Researchers at University of Gothenburg Vaccine Research Institute (GUVAX) revealed that their placebo controlled phase I study of an oral, inactivated Escherichia coli diarrhea vaccine has yielded positive results.
Enterotoxigenic Escherichia coli
(ETEC) bacteria are the primary cause of diarrhea in children living in low and middle income countries result in 400 million diarrheal episodes and approximately 300 000 deaths among children per year.
ETEC is also the leading cause of illness among international travelers to developing countries. Among the 65 million people travelling from industrialized countries to ETEC high-risk areas in the developing world, 30-50 % (ca 30 million people) experience at least one TD episode during their journey.

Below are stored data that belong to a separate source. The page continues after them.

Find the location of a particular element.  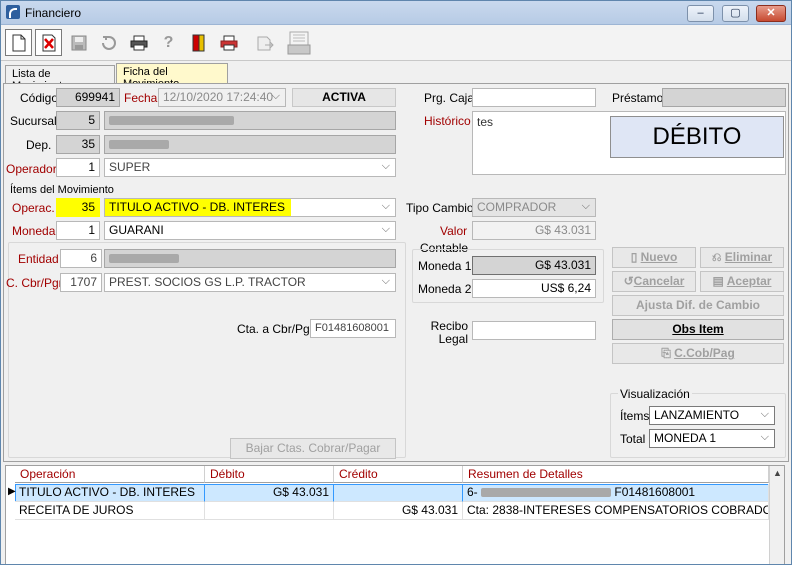

accept-icon: ▤ is located at coordinates (720, 281).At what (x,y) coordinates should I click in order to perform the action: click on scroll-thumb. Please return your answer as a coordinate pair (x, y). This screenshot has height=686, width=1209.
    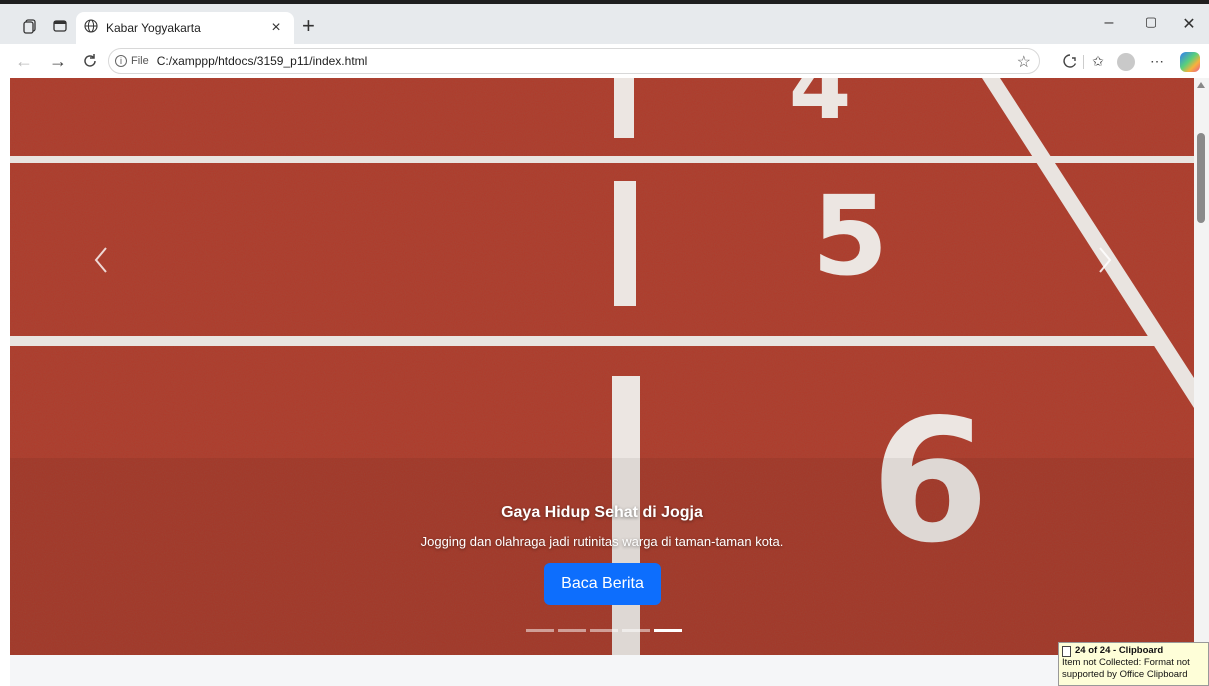
    Looking at the image, I should click on (1201, 178).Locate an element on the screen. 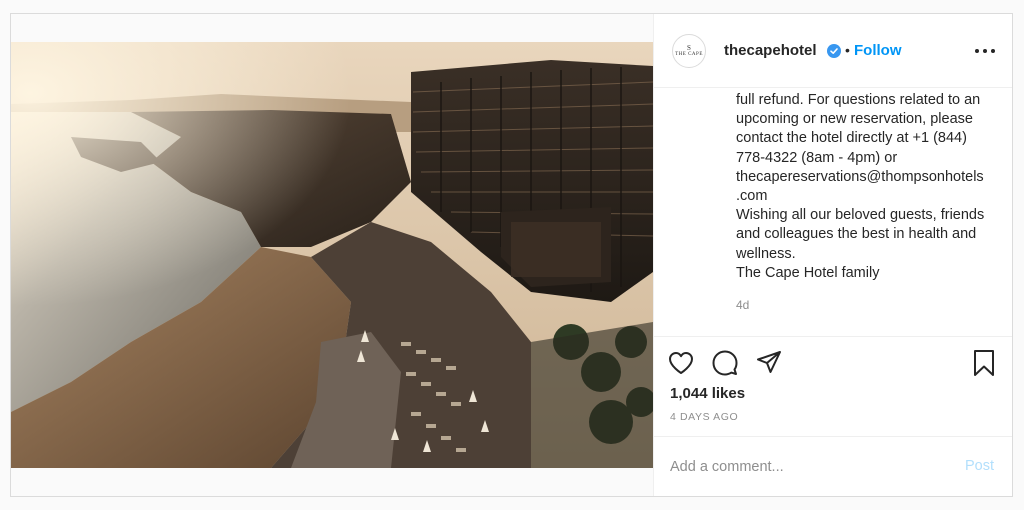 This screenshot has width=1024, height=510. avatar-brand-text: THE CAPE is located at coordinates (689, 54).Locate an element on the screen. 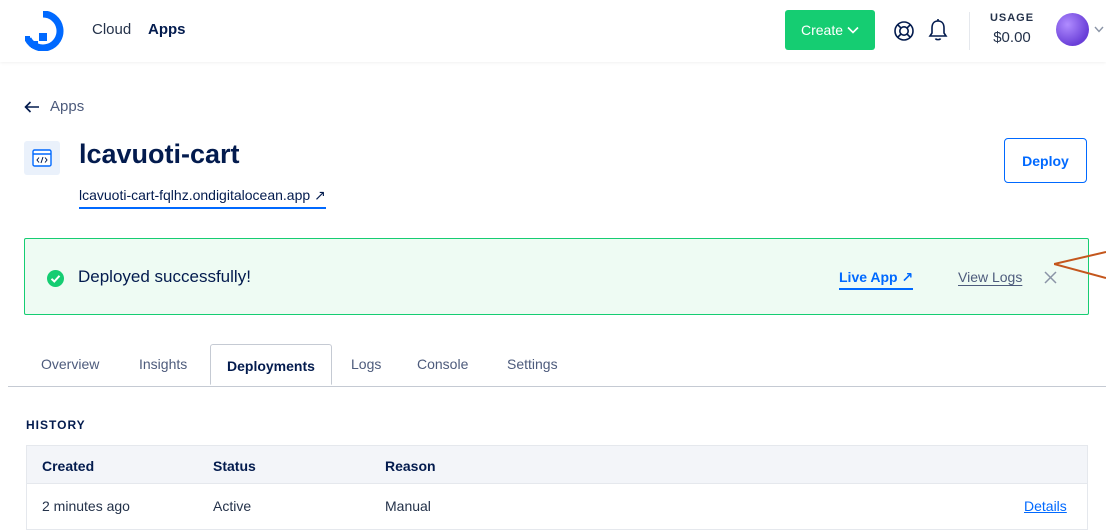 The width and height of the screenshot is (1106, 530). digitalocean-logo-icon is located at coordinates (43, 31).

Today there is no ETEC vaccine available on the market for use in either children or travelers in ETEC high-risk areas.
A novel oral ETEC vaccine has been developed in Sweden and a clinical phase I-study of this vaccine has now been successfully completed. All predefined primary endpoints for the study were achieved showing that the vaccine is safe, with only few and mild adverse reactions observed, and strongly immunogenic, stimulating immune responses to all vaccine components.

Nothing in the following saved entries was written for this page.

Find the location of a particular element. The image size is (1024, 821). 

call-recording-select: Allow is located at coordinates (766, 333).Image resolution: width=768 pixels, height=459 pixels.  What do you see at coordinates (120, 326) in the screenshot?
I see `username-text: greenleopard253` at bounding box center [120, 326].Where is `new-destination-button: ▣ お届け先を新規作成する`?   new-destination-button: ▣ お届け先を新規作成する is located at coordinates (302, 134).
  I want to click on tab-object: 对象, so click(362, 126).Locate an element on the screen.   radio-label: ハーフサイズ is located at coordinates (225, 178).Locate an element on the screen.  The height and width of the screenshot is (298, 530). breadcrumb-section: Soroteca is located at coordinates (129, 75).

The vaccine, consisting of four inactivated E. coli
bacterial strains and the ETEC-based B subunit protein LCTBA, was studied for safety and immunogenicity in a total of 129 healthy volunteers. The study was designed as a four-armed, double-blinded, placebo-controlled trial. Study participants were randomized to receive two oral doses two weeks apart of either the vaccine alone, vaccine co-administered with an oral adjuvant in a low or a higher dose, or an inactive placebo preparation (a buffer solution).
In addition to safety parameters, antibody responses against various vaccine components in fecal samples, or antibodies produced by intestine-derived peripheral blood lymphocytes were measured at different time intervals.

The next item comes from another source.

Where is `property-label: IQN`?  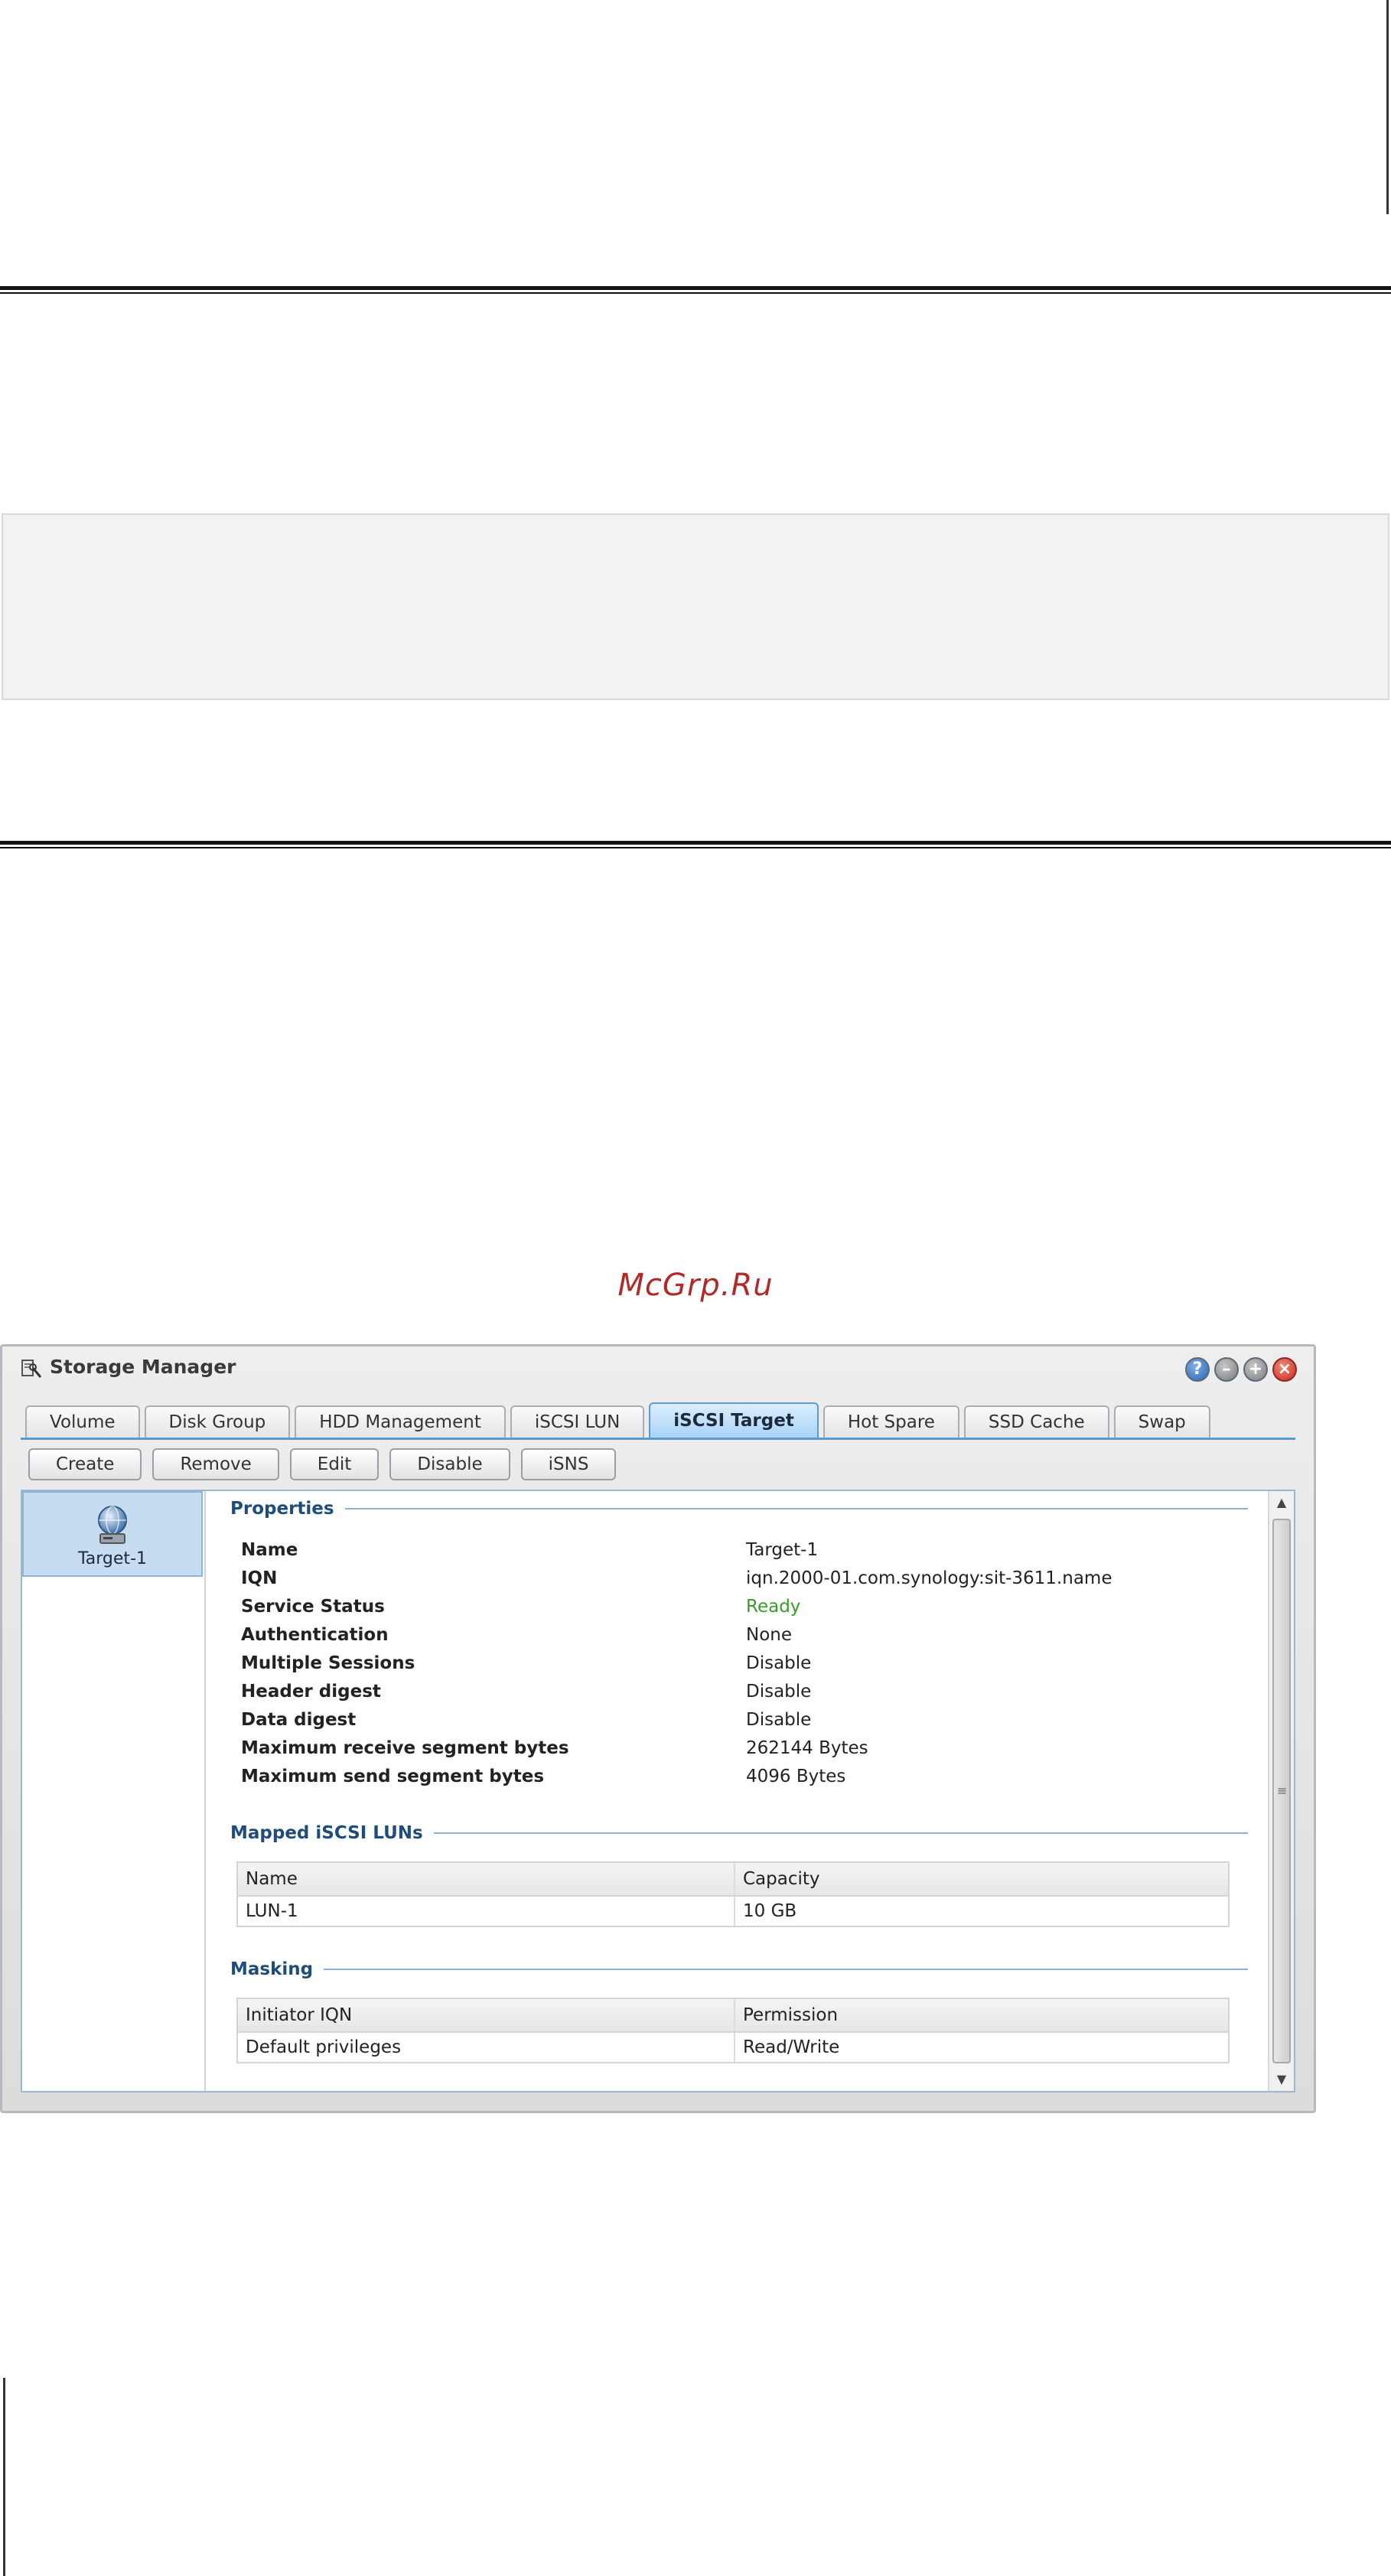
property-label: IQN is located at coordinates (260, 1578).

The vaccine was well tolerated by the study participants. Adverse events were few and generally mild with no difference observed in subjects receiving vaccine or a placebo preparation. In total, 75% of all vaccine recipients responded to all 5 of the primary vaccine components, a result that well exceeds the primary immunological endpoint for the study (at least 50 percent of the subjects responding to at least 4 of the primary vaccine antigens).
Furthermore, 85 % of subjects receiving the vaccine co-administered with low dose adjuvant showed significant immune responses to all vaccine components. In addition to showing excellent safety and immunogenicity of the five-component vaccine, the results also confirm previous preclinical results as well as clinical results obtained with a prototype version of this vaccine.